As the UK government continues to contradict itself over Brexit I think the most important story is closer to home.
The National Records of Scotland have produced a series of projections for Scotland’s future population growth and the bottom line is simple and unsettling: if EU migration is stopped then the growth of Scotland’s population will slow significantly to the extent that our overall population will start to decline again within the next 25 years.
Crucially, all of Scotland’s projected population growth in the next 10 years is because of migration. Without EU migration the population of Scotland is projected to decline from 2032 onwards.
This would be disastrous for our economy and society. Scotland’s tragic history of exporting our own people has only recently started to be reversed, and it is vital we maintain an open attitude to migration, in and out, and our place in the world. You can read more here:
I realise this is very long term but these figures serve to illustrate that the damage from Brexit will not only be felt today, but for decades to come.
Migration has been great for Scotland, you can read more here:
I want our friends and neighbours from across Europe and the world to have the ability to move here but, for that to be the case, we are going to have to fight against Brexit Britain’s immigration policy.
Since 2014 the East of Scotland alone has received £11 million of grants from Erasmus+. Erasmus has created opportunities for Scots (including me) for decades. Not only does this allow university students to travel abroad on exchange but it also provides funding for a variety of projects in Scotland.

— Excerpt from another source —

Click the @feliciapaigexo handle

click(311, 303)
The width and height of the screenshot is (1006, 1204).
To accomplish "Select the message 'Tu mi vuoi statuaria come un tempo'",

Just one example is that St Johnstone Football Club’s Under-20s team and the Saints Academy’s Under-17s team recently went on a two-week training camp in Portugal which “wouldn’t have been feasible without Erasmus funding,” according Under-20 coach Alex Cleland. This is just one of the countless opportunities that could be lost without membership of Erasmus+. You can see a list of projects from 2014-17, here
Ian Dunt’s account of David Davis’s Select Committee on Exiting the European Union appearance shows that even he (surely) doesn’t believe the no deal rhetoric.
If you want, you can read a transcript of the entire session here:
Within hours of the appearance, Theresa May contradicted him saying that the House of Commons would have a vote on the deal. His argument that there may not be time is laughable since at least one parliament (the European Parliament) must have time to vote because it is a legal requirement. The EU at least will be democratic.
Ivan Rogers, the UK’s former envoy to the EU, was also before the Commons this week. In a fascinating session he said the EU views the UK’s plans as “British fantasy land”.
Tory whip Chris Heaton Harris wrote to universities demanding they provide him with a list of who is teaching what about Brexit.
Professor Tim Bale provided a wonderfully sarcastic response.
Donald Tusk has emphasised that Brexit can still be reversed.
The CBI, British Chambers of Commerce, the EEF, the Institute of Directors and the Federation of Small Businesses all wrote to David Davis urging a transition deal which May seems to have ignored in her Commons speech.
GlaxoSmithKline is ready to build a new drug-testing facility in the EU because of Brexit.
Liam Fox confirmed that the UK is not bluffing on a ‘no deal’ Brexit. Assuming we believe him, this is terrifying and has potentially devastating consequences for Scotland.
Fabian Zuleeg of the European Policy Centre has argued that the EU needs to start preparing for a ‘no deal’ scenario.
Stefaan De Rynck, an advisor to the EU's chief Brexit negotiator Michel Barnier, has conceded that although the EU did not and does not want a ‘no deal’ outcome, it is preparing for it.
Jens Geier, a German SPD MEP, has emphasised that the EU is in control of the deal: “…in order to get the agreement it wants, Britain has to decide where it’s heading. Only then can the rest of the EU know whether no deal is better than a bad deal. For us, that is.”
According to an LSE study, young British people feel that the UK Government’s Brexit strategy is not focussed on ensuring equality, social justice and shared economic prosperity.
A group of MEPs including Sophie in ’t Veld, Seb Dance, Jean Lambert, Claude Moraes, Beatriz Becerra, Cecilia Wikström and Catherine Bearder have written to Home Secretary Amber Rudd saying that plans to force EU nationals to register in any transition period following Brexit would be illegal.
I was in Ireland this week discussing Brexit, the Good Friday Agreement, and how Schrödinger's border is not a credible strategy. Stavros Zenios has written this piece explaining why Cyprus will not work as a model for the Northern Irish border.
The consequences of a hard Brexit could be devastating for the Irish economy and could result in GDP falling by 9%.
Finally, this is a fascinating piece on the potential impact of Brexit on LGBTIQ+ rights by Dr Carmelo Danisi, Dr Moira Dustin and Professor Nuno Ferreira.